WHAT YOU NEED TO DO: Looking at the listing below, retype exactly the lines starting at the one containing "Where should I click to: Select the Adobe" and ending at the one containing "Task: Click the pushpin", both included, and nothing else.

INPUT DATA:
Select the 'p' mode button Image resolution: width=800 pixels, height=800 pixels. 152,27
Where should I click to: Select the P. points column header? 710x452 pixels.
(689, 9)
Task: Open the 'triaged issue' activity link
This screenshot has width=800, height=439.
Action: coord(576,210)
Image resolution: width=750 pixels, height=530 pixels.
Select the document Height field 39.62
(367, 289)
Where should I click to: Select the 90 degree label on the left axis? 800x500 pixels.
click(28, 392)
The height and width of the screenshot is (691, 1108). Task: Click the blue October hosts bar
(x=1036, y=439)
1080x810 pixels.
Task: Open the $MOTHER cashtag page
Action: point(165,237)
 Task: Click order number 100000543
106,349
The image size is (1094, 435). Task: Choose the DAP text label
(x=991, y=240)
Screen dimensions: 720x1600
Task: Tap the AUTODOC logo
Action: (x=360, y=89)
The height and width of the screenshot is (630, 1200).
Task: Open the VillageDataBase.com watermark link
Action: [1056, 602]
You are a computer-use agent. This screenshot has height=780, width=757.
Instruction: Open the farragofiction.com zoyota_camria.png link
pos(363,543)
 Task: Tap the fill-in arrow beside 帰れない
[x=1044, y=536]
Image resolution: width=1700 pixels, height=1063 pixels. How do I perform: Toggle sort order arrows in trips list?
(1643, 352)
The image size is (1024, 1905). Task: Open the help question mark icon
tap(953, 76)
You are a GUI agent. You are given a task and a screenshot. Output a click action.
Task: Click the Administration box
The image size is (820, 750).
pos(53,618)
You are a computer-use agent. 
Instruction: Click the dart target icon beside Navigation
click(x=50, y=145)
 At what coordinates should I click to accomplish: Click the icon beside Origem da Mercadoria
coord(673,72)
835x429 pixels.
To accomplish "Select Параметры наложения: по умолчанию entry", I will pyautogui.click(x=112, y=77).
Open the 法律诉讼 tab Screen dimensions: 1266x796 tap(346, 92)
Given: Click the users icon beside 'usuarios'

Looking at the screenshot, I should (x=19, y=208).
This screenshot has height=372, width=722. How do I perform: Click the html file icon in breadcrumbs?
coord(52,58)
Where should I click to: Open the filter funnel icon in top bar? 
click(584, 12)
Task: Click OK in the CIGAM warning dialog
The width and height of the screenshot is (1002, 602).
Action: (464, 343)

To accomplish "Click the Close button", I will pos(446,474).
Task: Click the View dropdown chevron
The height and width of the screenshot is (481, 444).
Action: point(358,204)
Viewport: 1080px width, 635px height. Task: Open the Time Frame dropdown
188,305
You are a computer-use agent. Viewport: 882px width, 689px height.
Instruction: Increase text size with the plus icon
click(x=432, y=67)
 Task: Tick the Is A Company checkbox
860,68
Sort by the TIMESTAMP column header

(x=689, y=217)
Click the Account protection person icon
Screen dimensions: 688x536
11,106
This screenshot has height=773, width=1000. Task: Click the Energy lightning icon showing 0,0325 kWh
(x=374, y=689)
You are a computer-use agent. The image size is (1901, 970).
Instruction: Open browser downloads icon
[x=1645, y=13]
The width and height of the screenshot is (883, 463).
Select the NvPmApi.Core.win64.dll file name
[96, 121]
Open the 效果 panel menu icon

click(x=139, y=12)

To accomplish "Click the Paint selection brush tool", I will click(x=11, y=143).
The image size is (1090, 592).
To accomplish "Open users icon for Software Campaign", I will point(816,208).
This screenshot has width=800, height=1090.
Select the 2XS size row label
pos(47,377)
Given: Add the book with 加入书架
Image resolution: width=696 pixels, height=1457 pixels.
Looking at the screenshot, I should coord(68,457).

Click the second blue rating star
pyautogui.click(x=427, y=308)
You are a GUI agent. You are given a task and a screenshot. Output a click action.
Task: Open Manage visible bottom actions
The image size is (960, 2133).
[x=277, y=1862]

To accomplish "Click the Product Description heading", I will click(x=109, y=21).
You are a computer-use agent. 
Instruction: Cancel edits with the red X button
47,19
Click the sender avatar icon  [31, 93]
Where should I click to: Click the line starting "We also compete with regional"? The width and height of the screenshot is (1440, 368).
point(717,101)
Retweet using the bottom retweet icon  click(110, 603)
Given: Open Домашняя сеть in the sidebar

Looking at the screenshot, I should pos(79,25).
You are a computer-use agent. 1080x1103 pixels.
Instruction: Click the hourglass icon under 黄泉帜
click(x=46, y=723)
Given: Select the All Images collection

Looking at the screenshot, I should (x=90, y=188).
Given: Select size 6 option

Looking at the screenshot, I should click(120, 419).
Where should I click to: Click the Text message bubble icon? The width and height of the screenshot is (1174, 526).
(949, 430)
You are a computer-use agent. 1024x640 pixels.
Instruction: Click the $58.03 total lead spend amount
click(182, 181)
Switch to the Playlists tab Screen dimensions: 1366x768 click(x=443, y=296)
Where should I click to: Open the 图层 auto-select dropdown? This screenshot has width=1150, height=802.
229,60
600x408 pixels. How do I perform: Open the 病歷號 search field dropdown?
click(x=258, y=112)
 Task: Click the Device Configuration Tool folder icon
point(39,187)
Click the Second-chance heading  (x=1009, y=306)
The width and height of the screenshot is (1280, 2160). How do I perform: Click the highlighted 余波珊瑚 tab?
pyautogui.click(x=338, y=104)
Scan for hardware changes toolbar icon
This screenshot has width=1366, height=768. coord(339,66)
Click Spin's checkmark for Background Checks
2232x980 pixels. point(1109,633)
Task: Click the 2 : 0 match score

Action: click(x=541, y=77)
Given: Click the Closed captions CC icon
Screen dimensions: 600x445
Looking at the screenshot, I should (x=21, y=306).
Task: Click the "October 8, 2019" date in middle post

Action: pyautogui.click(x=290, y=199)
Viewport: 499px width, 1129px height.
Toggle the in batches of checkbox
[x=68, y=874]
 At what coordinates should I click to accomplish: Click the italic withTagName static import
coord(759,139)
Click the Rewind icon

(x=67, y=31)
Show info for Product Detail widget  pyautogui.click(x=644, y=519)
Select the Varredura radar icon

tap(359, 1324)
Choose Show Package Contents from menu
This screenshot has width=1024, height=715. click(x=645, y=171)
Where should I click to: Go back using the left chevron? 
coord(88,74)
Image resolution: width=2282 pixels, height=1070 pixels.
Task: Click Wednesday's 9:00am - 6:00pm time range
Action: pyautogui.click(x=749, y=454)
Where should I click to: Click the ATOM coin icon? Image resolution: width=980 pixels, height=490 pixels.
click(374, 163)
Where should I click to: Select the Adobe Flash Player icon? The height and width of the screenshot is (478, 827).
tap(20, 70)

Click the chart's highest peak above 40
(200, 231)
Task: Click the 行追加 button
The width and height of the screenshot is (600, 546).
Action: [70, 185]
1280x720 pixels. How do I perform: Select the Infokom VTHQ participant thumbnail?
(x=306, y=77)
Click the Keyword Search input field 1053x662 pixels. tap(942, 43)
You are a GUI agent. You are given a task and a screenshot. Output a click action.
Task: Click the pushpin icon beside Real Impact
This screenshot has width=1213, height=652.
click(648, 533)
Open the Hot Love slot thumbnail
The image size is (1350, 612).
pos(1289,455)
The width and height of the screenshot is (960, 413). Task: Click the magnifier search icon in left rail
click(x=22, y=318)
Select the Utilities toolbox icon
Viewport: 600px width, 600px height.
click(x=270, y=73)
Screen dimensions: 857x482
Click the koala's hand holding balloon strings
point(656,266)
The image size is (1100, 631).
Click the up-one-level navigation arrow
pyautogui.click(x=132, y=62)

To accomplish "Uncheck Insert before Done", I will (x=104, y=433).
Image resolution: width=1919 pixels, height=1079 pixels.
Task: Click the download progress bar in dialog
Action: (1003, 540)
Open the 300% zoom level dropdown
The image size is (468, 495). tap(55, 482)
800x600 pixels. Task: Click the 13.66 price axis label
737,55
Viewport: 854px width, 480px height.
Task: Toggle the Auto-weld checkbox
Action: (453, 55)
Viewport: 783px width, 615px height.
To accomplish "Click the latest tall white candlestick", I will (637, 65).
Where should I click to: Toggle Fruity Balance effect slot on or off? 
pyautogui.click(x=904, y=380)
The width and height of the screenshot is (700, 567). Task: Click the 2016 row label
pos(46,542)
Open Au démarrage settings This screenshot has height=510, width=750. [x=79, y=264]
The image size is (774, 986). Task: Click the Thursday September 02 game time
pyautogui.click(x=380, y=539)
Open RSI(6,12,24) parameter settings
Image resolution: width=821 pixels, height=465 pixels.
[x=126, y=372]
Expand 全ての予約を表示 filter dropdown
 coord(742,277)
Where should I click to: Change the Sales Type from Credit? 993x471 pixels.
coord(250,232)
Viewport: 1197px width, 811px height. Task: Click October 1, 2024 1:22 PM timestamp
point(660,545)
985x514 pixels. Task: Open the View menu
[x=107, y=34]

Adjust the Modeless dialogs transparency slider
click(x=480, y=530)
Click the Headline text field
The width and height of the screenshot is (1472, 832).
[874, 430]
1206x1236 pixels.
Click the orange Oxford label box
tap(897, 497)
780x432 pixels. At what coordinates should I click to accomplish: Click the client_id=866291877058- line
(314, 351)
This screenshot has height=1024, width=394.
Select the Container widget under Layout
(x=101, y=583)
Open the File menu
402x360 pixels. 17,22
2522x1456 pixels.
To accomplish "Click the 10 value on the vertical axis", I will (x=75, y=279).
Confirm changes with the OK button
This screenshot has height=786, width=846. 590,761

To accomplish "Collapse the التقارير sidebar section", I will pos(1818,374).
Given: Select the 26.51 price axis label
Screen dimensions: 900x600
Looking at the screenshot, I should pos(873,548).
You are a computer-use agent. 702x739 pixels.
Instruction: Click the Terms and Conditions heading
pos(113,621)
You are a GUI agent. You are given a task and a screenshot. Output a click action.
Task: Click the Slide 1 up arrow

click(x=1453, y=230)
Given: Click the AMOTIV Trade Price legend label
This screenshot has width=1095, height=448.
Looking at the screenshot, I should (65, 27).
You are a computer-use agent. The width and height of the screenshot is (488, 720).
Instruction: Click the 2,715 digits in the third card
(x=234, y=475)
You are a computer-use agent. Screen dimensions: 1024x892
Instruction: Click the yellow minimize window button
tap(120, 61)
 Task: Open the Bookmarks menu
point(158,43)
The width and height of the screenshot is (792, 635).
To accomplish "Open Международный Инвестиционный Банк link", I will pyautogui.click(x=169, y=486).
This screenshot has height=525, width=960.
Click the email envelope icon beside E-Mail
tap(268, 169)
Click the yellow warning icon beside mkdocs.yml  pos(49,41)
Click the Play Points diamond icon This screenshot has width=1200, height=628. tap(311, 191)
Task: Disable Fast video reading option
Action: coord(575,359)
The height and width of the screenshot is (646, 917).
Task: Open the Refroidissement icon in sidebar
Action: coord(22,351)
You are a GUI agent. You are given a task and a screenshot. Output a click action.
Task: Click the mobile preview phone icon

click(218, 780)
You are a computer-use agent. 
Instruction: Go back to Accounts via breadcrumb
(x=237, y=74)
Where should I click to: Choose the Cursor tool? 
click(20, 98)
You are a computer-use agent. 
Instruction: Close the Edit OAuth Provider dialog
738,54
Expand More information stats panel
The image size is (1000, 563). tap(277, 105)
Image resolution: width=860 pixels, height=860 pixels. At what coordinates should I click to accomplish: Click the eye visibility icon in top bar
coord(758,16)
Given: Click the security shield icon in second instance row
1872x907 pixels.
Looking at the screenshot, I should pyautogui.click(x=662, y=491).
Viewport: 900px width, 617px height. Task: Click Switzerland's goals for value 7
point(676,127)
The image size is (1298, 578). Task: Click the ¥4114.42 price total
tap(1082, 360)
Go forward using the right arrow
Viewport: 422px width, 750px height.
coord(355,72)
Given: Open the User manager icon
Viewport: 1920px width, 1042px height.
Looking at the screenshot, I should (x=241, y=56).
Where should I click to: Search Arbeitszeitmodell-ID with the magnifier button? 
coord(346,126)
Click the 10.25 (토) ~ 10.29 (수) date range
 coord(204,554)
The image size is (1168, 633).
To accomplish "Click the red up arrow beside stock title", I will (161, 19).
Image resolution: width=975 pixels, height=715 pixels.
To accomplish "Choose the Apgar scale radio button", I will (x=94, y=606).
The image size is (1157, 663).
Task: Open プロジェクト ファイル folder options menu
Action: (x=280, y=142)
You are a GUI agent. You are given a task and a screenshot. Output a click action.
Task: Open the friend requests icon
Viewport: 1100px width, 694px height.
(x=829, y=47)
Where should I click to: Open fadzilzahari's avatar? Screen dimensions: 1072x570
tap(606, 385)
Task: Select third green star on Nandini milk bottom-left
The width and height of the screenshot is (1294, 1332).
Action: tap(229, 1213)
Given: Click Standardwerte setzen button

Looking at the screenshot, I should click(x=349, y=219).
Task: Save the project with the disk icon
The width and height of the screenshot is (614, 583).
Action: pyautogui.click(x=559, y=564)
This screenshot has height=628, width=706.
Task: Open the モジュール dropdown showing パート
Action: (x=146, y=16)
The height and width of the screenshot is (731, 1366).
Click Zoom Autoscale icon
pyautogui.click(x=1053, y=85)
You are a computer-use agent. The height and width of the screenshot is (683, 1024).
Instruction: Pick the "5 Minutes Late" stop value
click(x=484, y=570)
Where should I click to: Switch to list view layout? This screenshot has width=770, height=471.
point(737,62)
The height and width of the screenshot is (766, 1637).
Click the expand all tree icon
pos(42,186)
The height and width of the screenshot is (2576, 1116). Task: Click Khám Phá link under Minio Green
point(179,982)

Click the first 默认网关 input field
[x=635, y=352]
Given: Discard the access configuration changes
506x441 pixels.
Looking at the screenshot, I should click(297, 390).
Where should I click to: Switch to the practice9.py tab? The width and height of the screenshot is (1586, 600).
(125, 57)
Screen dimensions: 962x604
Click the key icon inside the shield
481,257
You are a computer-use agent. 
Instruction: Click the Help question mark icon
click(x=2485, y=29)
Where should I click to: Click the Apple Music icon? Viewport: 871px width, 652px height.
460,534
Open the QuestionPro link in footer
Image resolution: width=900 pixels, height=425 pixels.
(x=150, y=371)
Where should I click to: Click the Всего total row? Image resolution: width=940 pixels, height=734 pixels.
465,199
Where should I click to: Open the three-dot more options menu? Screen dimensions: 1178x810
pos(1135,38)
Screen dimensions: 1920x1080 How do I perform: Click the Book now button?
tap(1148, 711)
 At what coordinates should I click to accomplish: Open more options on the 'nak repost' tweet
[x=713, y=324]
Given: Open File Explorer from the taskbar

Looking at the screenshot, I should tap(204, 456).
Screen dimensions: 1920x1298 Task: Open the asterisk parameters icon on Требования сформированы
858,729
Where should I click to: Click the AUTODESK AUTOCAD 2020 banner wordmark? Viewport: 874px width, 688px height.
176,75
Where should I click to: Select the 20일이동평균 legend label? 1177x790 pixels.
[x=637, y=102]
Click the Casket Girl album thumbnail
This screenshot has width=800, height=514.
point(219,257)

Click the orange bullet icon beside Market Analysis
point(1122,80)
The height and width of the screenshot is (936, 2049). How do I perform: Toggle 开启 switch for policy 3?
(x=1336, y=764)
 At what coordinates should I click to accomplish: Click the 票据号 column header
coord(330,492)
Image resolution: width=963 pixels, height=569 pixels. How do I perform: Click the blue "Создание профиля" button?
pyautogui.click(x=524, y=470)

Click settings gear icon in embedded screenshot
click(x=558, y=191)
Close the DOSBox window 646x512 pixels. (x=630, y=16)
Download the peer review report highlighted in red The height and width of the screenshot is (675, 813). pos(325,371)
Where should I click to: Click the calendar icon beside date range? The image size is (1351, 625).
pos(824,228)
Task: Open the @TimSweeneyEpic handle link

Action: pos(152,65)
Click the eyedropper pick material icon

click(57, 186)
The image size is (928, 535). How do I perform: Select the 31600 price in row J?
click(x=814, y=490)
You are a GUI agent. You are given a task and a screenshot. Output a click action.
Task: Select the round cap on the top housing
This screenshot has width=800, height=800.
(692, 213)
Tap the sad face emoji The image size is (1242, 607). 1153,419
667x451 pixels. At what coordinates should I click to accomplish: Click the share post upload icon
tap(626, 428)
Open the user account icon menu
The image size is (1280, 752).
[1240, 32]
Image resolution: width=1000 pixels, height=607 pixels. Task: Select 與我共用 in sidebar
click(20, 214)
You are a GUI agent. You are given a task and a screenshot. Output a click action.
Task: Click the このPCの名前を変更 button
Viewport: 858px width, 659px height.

TASK RESULT:
Where should I click to: Select the Adobe Flash Player icon? The height and width of the screenshot is (478, 827).
tap(20, 70)

Click the chart's highest peak above 40
(200, 231)
Task: Click the 行追加 button
The width and height of the screenshot is (600, 546).
Action: [70, 185]
1280x720 pixels. How do I perform: Select the Infokom VTHQ participant thumbnail?
(x=306, y=77)
Click the Keyword Search input field 1053x662 pixels. tap(942, 43)
You are a GUI agent. You are given a task and a screenshot. Output a click action.
Task: Click the pushpin icon beside Real Impact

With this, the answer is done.